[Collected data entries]

▼

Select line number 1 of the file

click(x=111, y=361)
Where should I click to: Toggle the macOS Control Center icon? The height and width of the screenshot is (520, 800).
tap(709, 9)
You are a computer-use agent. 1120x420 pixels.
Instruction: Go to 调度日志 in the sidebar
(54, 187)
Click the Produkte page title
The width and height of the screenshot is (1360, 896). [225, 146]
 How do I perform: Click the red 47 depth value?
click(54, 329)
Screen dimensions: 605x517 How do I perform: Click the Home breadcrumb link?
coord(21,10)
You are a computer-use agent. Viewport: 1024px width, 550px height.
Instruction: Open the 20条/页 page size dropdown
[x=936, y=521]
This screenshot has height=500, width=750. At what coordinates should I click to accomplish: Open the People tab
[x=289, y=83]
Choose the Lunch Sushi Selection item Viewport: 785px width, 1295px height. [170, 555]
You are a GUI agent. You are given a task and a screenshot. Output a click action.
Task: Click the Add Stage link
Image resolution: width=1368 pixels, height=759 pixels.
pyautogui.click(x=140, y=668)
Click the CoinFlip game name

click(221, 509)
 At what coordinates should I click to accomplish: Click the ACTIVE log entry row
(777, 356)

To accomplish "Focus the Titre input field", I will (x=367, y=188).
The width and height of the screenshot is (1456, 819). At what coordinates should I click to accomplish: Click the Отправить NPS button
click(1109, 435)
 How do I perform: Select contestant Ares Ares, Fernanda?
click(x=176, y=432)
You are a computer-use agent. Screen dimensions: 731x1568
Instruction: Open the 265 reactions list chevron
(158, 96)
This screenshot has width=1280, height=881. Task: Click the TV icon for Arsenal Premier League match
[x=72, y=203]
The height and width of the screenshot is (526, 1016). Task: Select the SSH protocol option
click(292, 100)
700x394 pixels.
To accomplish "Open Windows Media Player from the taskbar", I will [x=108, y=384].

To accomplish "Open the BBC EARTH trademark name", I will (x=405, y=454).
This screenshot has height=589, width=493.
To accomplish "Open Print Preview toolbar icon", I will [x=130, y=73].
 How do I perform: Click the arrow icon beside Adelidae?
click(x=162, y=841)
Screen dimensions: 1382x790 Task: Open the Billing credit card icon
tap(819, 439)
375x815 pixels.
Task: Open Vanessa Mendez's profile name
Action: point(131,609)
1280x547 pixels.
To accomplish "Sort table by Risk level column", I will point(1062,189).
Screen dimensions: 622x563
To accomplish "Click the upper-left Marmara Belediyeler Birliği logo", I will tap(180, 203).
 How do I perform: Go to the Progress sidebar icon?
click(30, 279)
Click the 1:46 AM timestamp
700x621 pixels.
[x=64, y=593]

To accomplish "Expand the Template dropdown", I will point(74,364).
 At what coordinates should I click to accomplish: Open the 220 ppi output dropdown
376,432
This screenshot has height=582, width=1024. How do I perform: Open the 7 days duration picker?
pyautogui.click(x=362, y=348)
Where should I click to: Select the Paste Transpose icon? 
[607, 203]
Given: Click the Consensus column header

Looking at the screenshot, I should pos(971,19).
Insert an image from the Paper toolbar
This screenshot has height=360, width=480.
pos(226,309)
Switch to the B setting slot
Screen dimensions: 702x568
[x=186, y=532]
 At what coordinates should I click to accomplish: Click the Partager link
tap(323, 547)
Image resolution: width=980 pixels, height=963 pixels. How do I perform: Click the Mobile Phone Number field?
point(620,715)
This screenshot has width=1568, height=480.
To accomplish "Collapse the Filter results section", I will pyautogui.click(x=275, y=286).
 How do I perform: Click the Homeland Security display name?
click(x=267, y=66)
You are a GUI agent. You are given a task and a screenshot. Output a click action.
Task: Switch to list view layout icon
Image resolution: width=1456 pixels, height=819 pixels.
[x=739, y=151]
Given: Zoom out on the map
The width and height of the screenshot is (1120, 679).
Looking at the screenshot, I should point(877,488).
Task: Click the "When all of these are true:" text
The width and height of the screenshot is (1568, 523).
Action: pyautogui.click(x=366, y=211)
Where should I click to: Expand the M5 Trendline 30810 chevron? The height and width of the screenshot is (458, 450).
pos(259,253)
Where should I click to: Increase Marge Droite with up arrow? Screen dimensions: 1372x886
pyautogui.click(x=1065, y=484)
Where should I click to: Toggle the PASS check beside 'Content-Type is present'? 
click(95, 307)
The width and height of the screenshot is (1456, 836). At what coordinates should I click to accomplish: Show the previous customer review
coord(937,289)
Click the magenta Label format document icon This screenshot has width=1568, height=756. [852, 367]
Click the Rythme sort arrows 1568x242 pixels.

▲

> [Work to be completed] Taking the line containing "Where should I click to: Toggle the PASS" as the first, please return it and every line after it through the end of the entries, exactly and only those.

> [Answer area]
Where should I click to: Toggle the PASS check beside 'Content-Type is present'? 
click(95, 307)
The width and height of the screenshot is (1456, 836). At what coordinates should I click to accomplish: Show the previous customer review
coord(937,289)
Click the magenta Label format document icon This screenshot has width=1568, height=756. [852, 367]
Click the Rythme sort arrows 1568x242 pixels.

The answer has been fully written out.